> _Passage_
*-*-*

On summary judgment, U.S. Specialty argued that the Fee Exclusion precluded coverage because the Solus Motions related to fees owed to Quest. See SUF ¶ 36. The Plaintiffs countered that the Fee Exclusion was inapplicable because it applies to a "fee or other compensation due or allegedly due"-that is, fees that had not yet been paid-whereas the Solus Motions sought termination of Quest as Plan Administrator and related to fees that were already paid to Quest. Policy at Endorsement No. 15, Section 5 (emphasis added); see SUF ¶ 37.

In the Decision, the Court held that the language of the Fee Exclusion narrowed its applicability as a temporal matter to those fees that were "due or allegedly due in return of any services provided" and that the position taken by U.S. Specialty read this language out of the Policy. See Decision at 22-23. The Court noted that the fees discussed in the Solus Motions related to fee arrangements for work that had yet to be performed or fees that had already been paid. See id. at 17-21. Nothing in the Solus Motions related to fees that were "due or allegedly due." See id.

DISCUSSION

A. Applicable Legal Standards

U.S. Specialty seeks reconsideration or reargument of the Decision under Rule 60(b) of the Federal Rules of Civil Procedure, Rule 9024 of the Federal Rules of Bankruptcy Procedure, and Local Bankruptcy Rule 9023-1. But when reconsideration is sought, two rules are often cited.

While Local Rule 9023-1 does not apply to motions made under Bankruptcy Rule 9024 the Court will interpret the reference to the Local Rule as a request under Rule 9023 of the Federal Rules of Bankruptcy Procedure. See Comment to Local Rule 9023-1 ("This rule does not apply to motions made under Bankruptcy Rule 3008 or 9024."). Local Bankruptcy Rule 9012-1 provides that "a motion for reargument of a court order determining a motion must be served within fourteen . . . days after entry of the Court's order . . . ." Local. Bankr. R. 9023-1. "The motion must set forth concisely the matters or controlling decisions which counsel believes the Court has not considered." Id. Moreover, "[n]o oral argument shall be heard unless the Court grants the motion and specifically orders that the matter e re-argued orally." Id. In accordance with the Local Rule, the Court has chosen not to hold oral argument on the Reconsideration Motion.

*-*-*

> _Rows_
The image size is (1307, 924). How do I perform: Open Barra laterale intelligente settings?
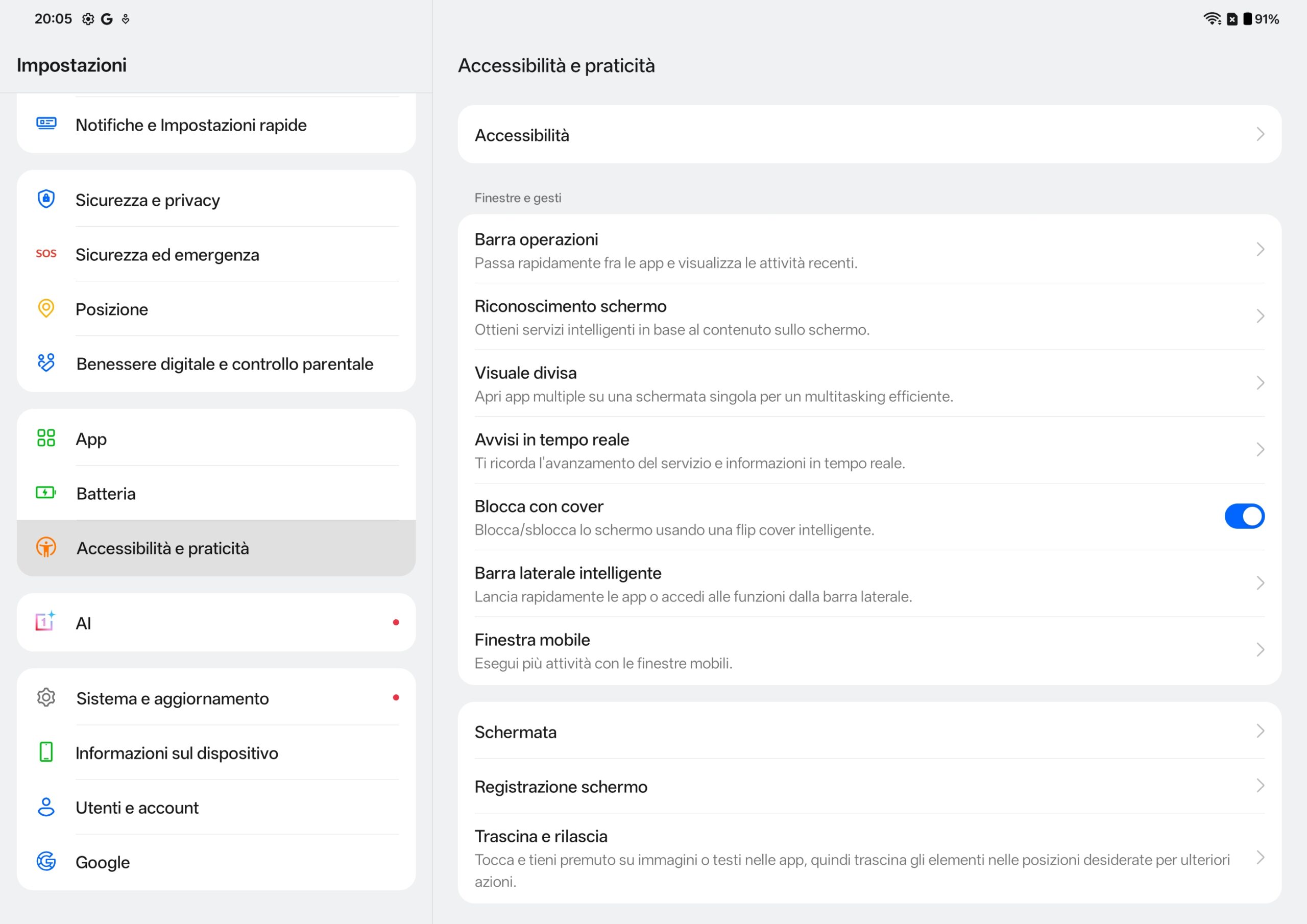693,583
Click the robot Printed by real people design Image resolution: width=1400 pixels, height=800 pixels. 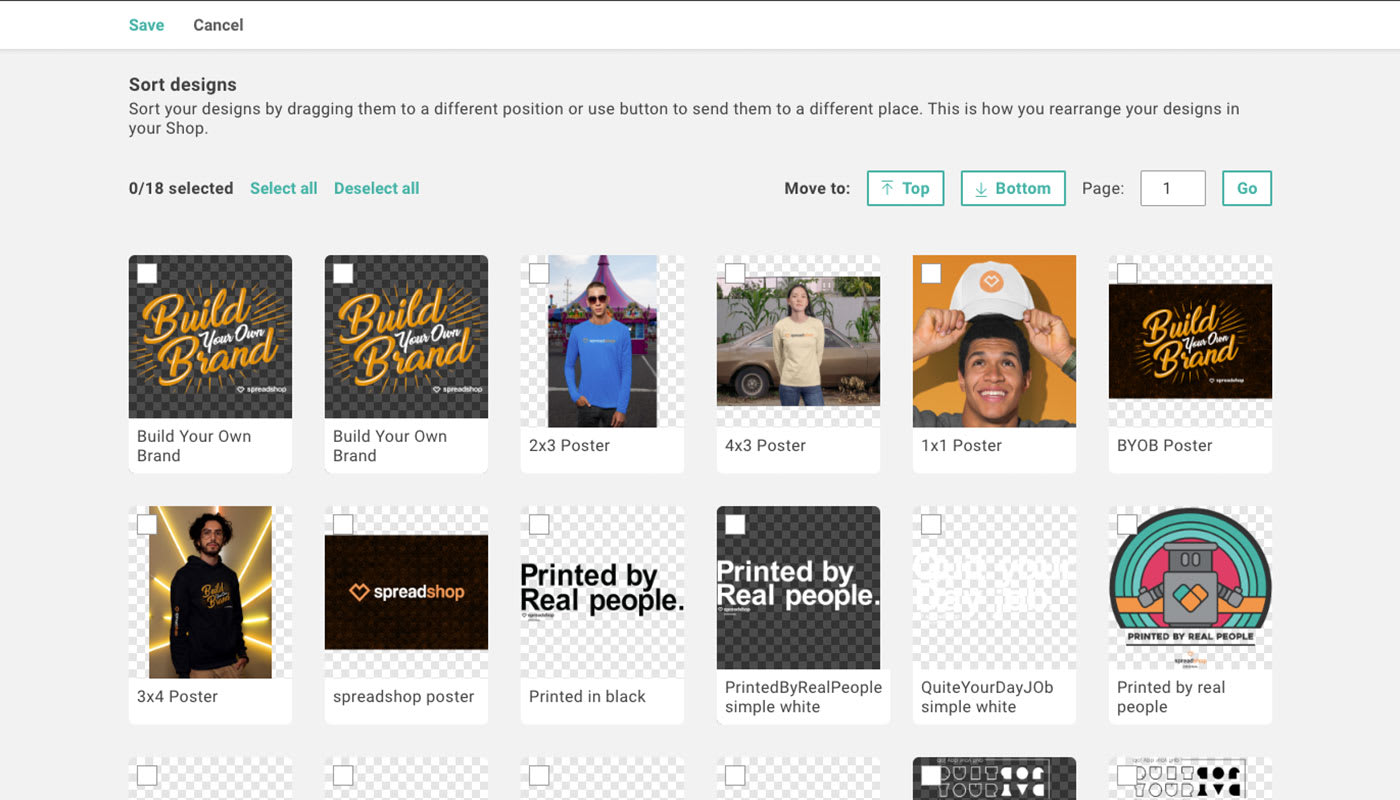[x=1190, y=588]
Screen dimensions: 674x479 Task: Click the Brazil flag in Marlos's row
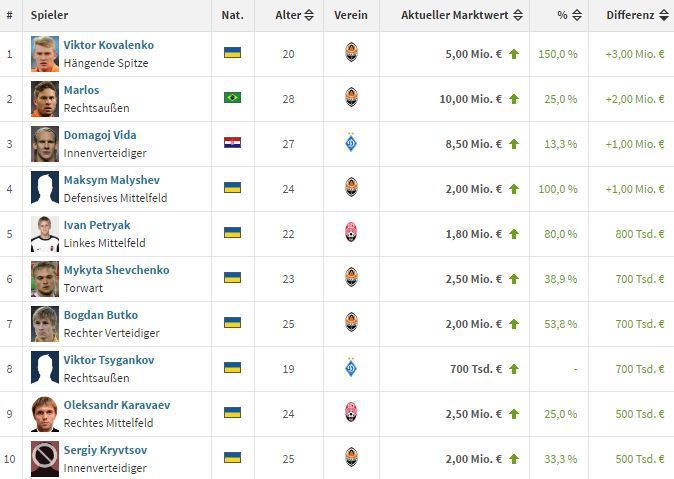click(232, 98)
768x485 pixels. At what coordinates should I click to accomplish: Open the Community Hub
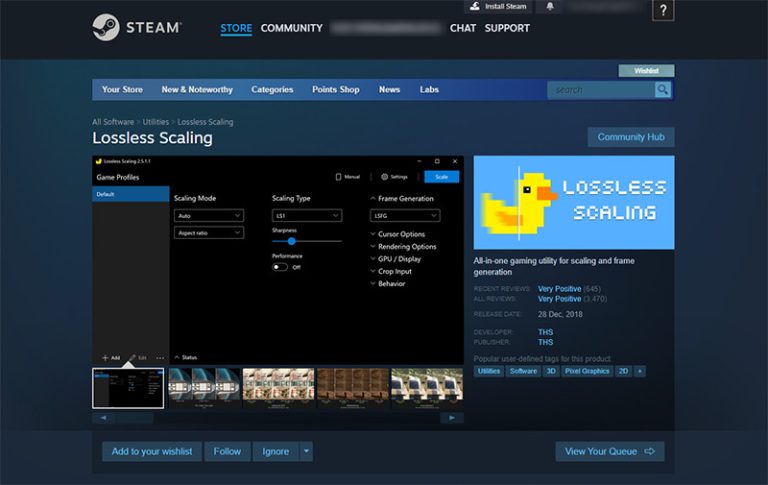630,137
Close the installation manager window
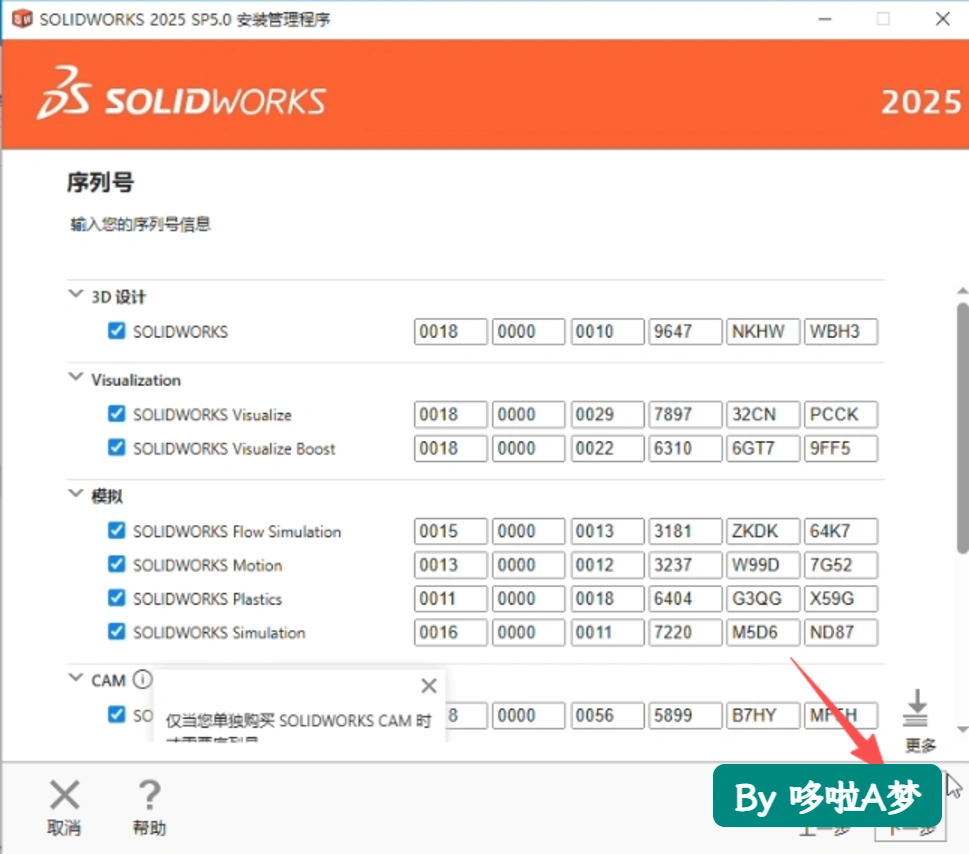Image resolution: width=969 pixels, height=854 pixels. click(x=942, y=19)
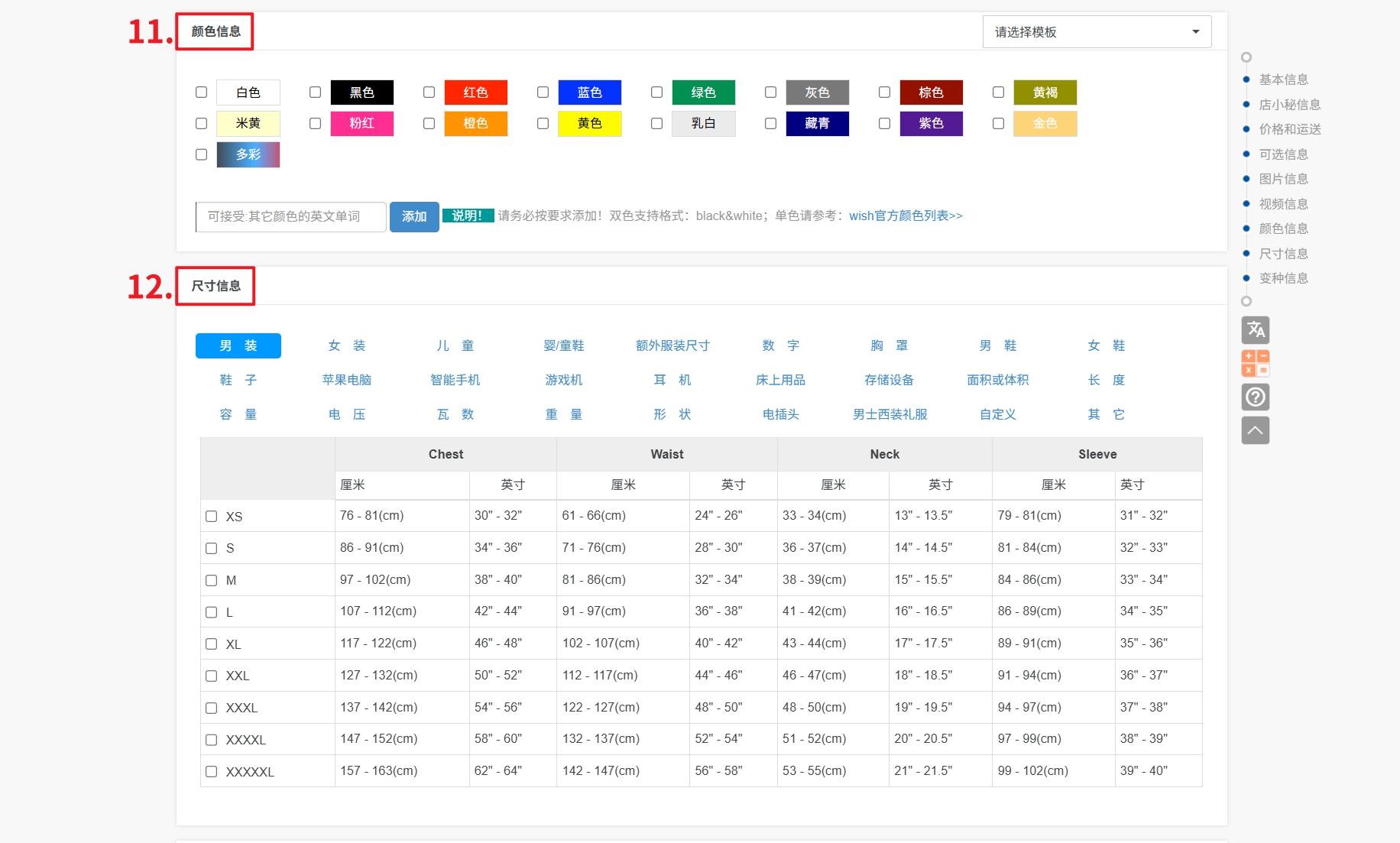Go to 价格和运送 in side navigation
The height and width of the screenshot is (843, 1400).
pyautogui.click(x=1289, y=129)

*-*-*

> _Things to do_
(1) According to the passage, what did the Court decide about oral argument on the Reconsideration Motion?
(2) Repeat the passage word for word, starting at "On summary judgment, U.S." and ending at "see SUF ¶ 37.".
The listing is not needed for any of these tasks.

> _Responses by task_
(1) The Court chose not to hold oral argument on it.

(2)
On summary judgment, U.S. Specialty argued that the Fee Exclusion precluded coverage because the Solus Motions related to fees owed to Quest. See SUF ¶ 36. The Plaintiffs countered that the Fee Exclusion was inapplicable because it applies to a "fee or other compensation due or allegedly due"-that is, fees that had not yet been paid-whereas the Solus Motions sought termination of Quest as Plan Administrator and related to fees that were already paid to Quest. Policy at Endorsement No. 15, Section 5 (emphasis added); see SUF ¶ 37.